Matt Hsu is a trainer and orthopedic massage therapist. He fought a long battle with chronic pain all over his body and won. He blends the principles he learned in his journey, empirical observations with clients, and relevant research to help others get their lives back.

Ryan Ferrell - February 1, 2017

A disappointing flaw in this study is not reporting the real-world meaning of the ~20-point gain from often “moderate” to “mild” answers. The authors used a patient-reported outcomes survey that assessed several functional and pain domains (e.g., sitting, traversing stairs, putting on socks, walking, jogging, etc.). Which domains improved exactly?

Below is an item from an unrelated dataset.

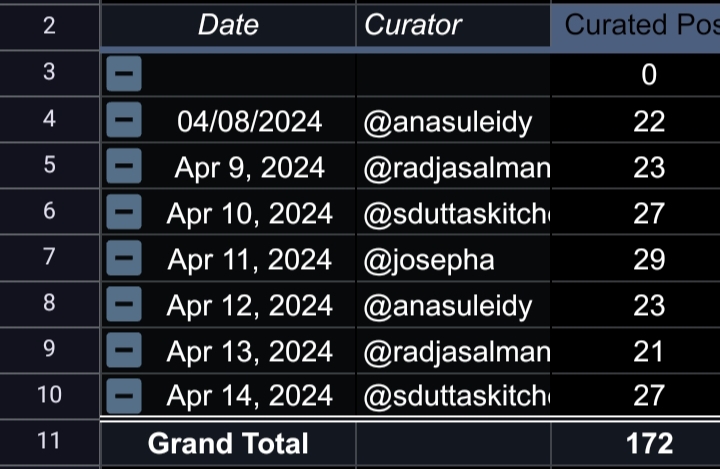Click the @radjasalman cell in row 9
Screen dimensions: 720x469
[453, 351]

The worst flaw, however, is in the validity of the survey methodology for demonstrating sustained outcomes of a permanent surgical intervention. We all know our pain fluctuates week to week, day to day, sometimes hour to hour. Bilateral pain also doesn’t mean it stays bilateral; for me at least one hip may be “on” and the other “off” for weeks at a time. Thus, how useful is the author’s patient reported outcomes survey if it only evaluates the last 48 hours and was administered only three times over two years? How much variability in this score could be expected in patients from one week or month to another? A 20-point swing? More temporal resolution is needed to demonstrate sustained outcomes in the real world and eliminate biases in recall or other factors — and the validity of using this survey at just three time points over two years.

I was curious and took the survey this morning, which is relatively good day, and compared it to a fairly bad spell two weeks ago (but not my worst). My score swings from 75 to 47.5 — nearly 30 points. Today’s score of 75, again one of my better days, would NOT be a satisfactory outcome for me after surgery. My best recovery day ever was after soaking in a hot spring (hrm… that relaxed muscles, not bone structure). That evening I had zero pain and could jog without much discomfort at all. My score would have been 97.5 for about 12 hours.

Matt Hsu - February 3, 2017

Ryan, that’s an excellent point. Thank you for sharing that insight. The high variability from one day to the next is extremely important to consider when looking at questionnaires like this. Thank you for pointing this out!